[Collected data entries]
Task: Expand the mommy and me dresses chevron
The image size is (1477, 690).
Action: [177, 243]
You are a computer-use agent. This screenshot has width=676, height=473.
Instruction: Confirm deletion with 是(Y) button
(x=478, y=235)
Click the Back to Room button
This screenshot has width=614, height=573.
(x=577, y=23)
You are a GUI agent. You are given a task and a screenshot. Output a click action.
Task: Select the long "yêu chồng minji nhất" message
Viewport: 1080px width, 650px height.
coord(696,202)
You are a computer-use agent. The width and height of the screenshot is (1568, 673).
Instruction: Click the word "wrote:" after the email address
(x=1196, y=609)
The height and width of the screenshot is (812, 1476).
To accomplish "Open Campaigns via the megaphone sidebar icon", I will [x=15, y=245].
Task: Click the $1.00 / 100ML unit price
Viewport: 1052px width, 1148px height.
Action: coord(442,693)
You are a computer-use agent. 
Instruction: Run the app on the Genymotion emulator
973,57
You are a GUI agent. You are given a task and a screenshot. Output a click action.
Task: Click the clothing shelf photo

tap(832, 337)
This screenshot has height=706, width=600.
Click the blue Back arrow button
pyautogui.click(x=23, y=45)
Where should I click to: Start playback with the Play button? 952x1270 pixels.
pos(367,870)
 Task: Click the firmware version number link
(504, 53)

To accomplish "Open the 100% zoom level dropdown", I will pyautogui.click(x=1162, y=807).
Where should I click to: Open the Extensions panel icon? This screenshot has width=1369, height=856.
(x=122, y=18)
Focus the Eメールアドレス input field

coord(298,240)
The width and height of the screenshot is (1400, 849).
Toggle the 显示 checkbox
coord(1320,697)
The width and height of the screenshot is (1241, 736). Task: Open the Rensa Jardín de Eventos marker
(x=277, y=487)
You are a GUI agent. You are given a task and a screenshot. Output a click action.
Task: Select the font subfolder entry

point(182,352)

== TRY IT ==
Your task is to reproduce the entries exactly, starting at the first line and ending with the line containing "Task: Click the $1.00 / 100ML unit price".

== YOUR RESPONSE ==
Task: Expand the mommy and me dresses chevron
The image size is (1477, 690).
Action: [177, 243]
You are a computer-use agent. This screenshot has width=676, height=473.
Instruction: Confirm deletion with 是(Y) button
(x=478, y=235)
Click the Back to Room button
This screenshot has width=614, height=573.
(x=577, y=23)
You are a GUI agent. You are given a task and a screenshot. Output a click action.
Task: Select the long "yêu chồng minji nhất" message
Viewport: 1080px width, 650px height.
coord(696,202)
You are a computer-use agent. The width and height of the screenshot is (1568, 673).
Instruction: Click the word "wrote:" after the email address
(x=1196, y=609)
The height and width of the screenshot is (812, 1476).
To accomplish "Open Campaigns via the megaphone sidebar icon", I will [x=15, y=245].
Task: Click the $1.00 / 100ML unit price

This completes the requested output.